In the CRM area, there is an update history 1450 that holds update log information of customer information 318. In the figure, update log information 1452 when row 1 is updated is stored. The memory management thread 320 and the memory management thread 350 can write the update information of the customer information 318 written in the log buffer 1442 periodically in the update history 1450 separately from the transaction processing. The access control information 1460 holds access frequency information between DB instances, the time when each DB instance last executed a transaction, the update time of referenced data, and the like.

The transaction thread (302, 332) and customer information (318) described in one node in the figure are arranged in a specific node, but the components described across other nodes are It does not matter where it is on the system.

FIG. 14 shows a processing flow of the access control unit.
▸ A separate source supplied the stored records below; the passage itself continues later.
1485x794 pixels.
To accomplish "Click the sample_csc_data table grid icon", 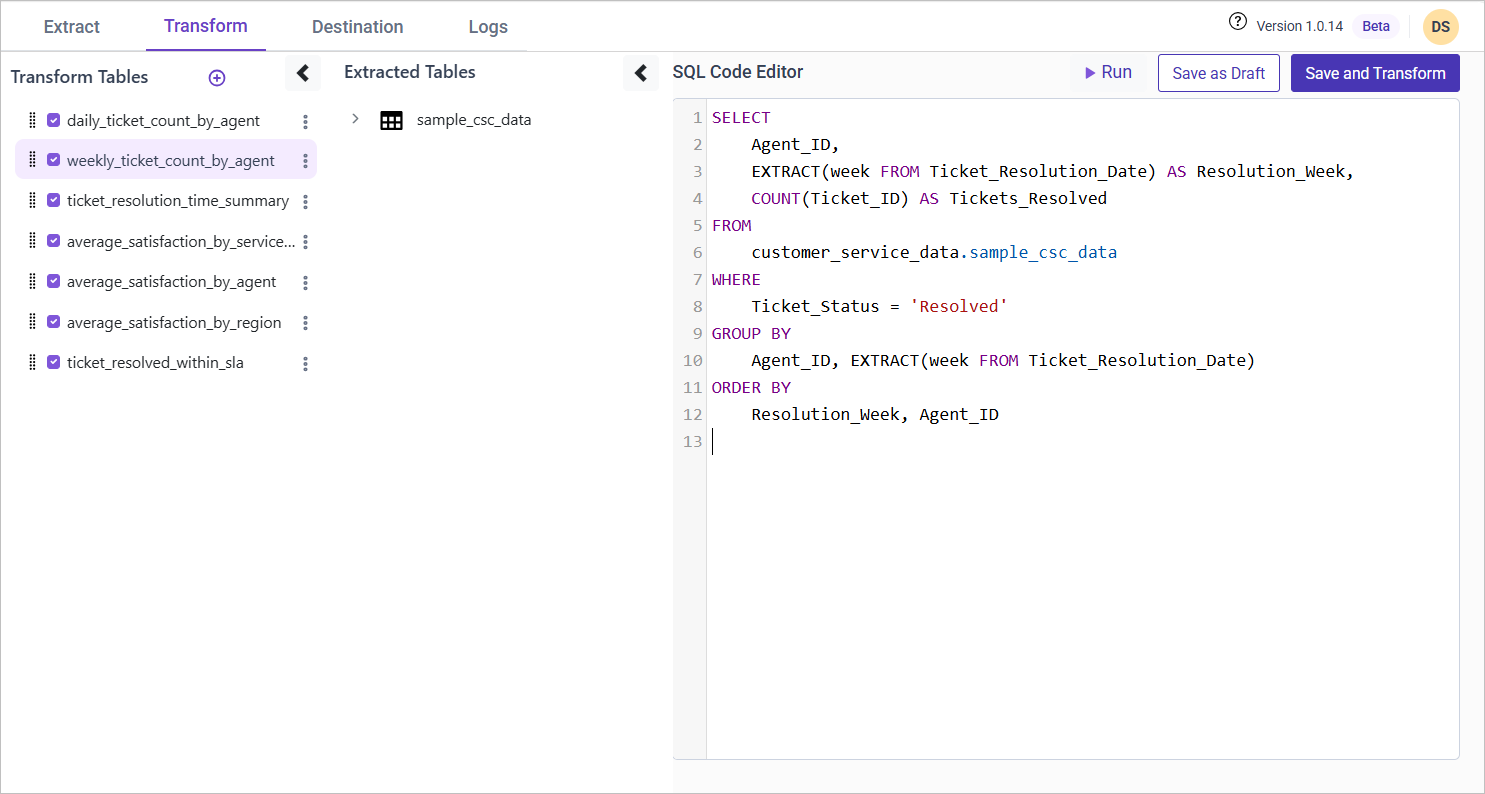I will click(x=391, y=120).
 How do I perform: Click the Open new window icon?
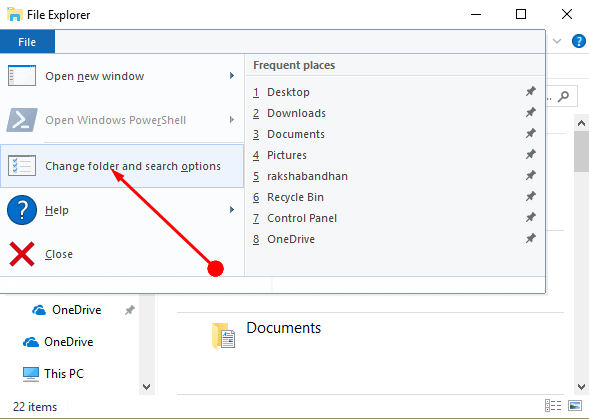pos(22,76)
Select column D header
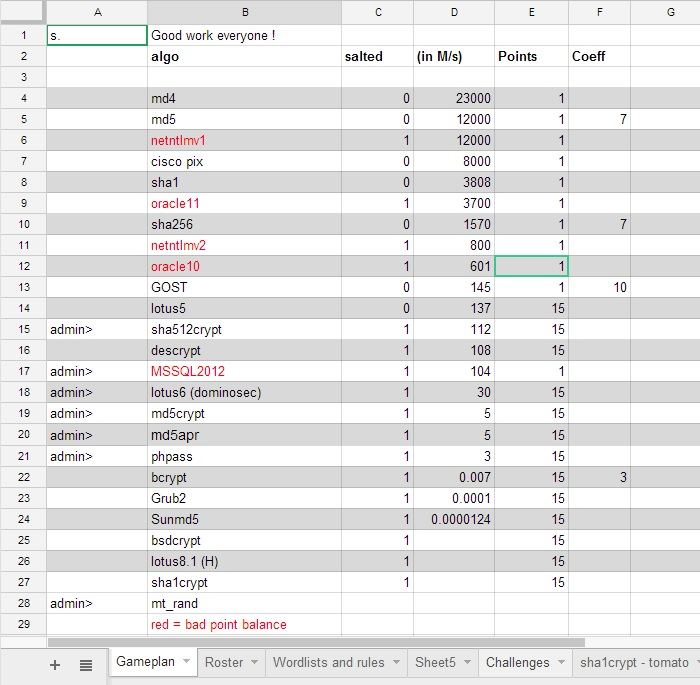The image size is (700, 685). [x=453, y=12]
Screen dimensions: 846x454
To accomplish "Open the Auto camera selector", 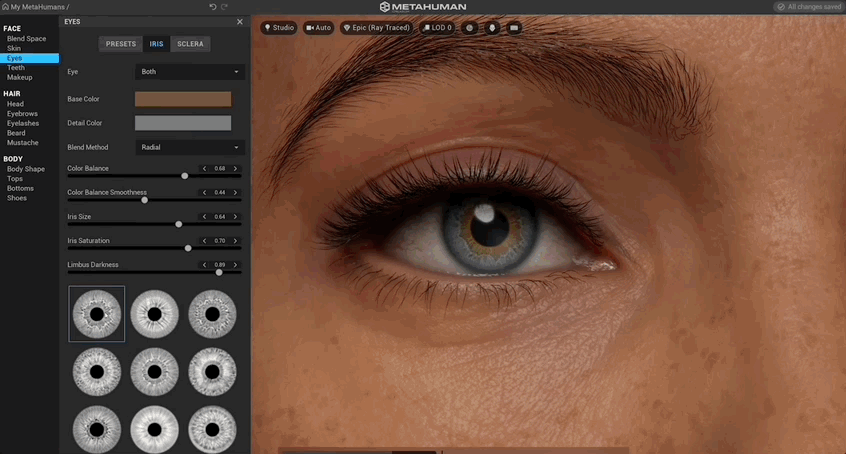I will [318, 28].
Step 1500: The transaction thread requests the access control unit 384 to access data (read, write, etc.). The access control unit 384 starts specifying data to be accessed based on the request.

Step 1505: The access control unit 384 confirms whether the data is data shared with other DB instances from the requested data type. If the requested data type is a database table, it is determined by searching the occupancy management table (1836), sharable management tables (1842, 1844) and reference table (1846) of the DB information 362. can do.

In addition, even data other than tables can be determined by having information indicating whether sharing with other DB instances is possible as area management data. If the data is shared with other DB instances, the process proceeds to step 1510. If not shared, the management data and actual data are accessed (1610).

Step 1510: The access control unit 384 determines whether the transaction being executed is the owner of the requested data. For example, if the requested data is a table, whether or not it is the owner of the data is determined by whether or not there is information on the target table in the occupancy management table 1836 or the sharable management table 1842 of the DB information 362. Can do.

Also, as in step 1505, the determination can be made by registering the owner's DB instance ID in the area management data. If the transaction for accessing the data is the owner, the management data and the actual data are accessed (1610). If not, go to step 1515.

Step 1515: The access control unit 384 determines whether the priority of a DB instance having a transaction for accessing data is higher than the priority of other DB instances accessing the data. The priority of the DB instance that accesses data can be known by referring to the priority 1824 of the DB information 362, the management information of the transaction threads (302, 332), or the management information of the access data. As for the priorities of other DB instances, if the target data is a table, the DB information 362 is searched for a DB instance having a table in which the data exists in the reference table 1846, and the DB instance of the corresponding DB instance is searched. This can be known by referring to the priority 1824.

Alternatively, as management information of data to be accessed, a list of DB instances to be used and priorities are held, and the DB instance priority of a transaction accessing data is compared with the priorities of other DB instances. But it can be realized. If a DB instance that accesses data has a higher priority than other DB instances that are referred to, the management data and actual data are accessed (1610). Otherwise, go to step 1520.

Step 1520: The access control unit 384 determines whether the requested data access is an operation for newly writing or updating data. If it is write or update, the process proceeds to step 1525. If the operation is a reference only operation, the process proceeds to step 1540.

Step 1525: The access control unit 384 refers to the access control management information 1460, and confirms the frequency with which the DB instance executing the transaction can access the reference DB instance.

Step 1530: The access control unit 384 compares the accessible frequency obtained in step 1525 with the actual result and confirms whether or not the target is below the target. If it is below the target, the management data is accessed (1600).

Step 1535: The access control unit 384 performs the access process because the transaction is a transaction of a DB instance that does not hold the data to be referred to, and the DB instance frequently accesses the reference DB instance. Perform timing adjustment to delay.

For example, a sleep function is issued by the transaction thread so as to satisfy the target value, and another transaction process can be temporarily executed by executing a busy wait loop. The management data is accessed after the wait process (1600).

Step 1540: The access control unit 384 refers to the previous data or copied data that can be referred from the data update history, not the latest original data managed by the DB instance that owns the data, as the data reference of the transaction. Search if can see. Specifically, any or all of the following operations are performed to check whether there is target data, and the process proceeds to step 1545.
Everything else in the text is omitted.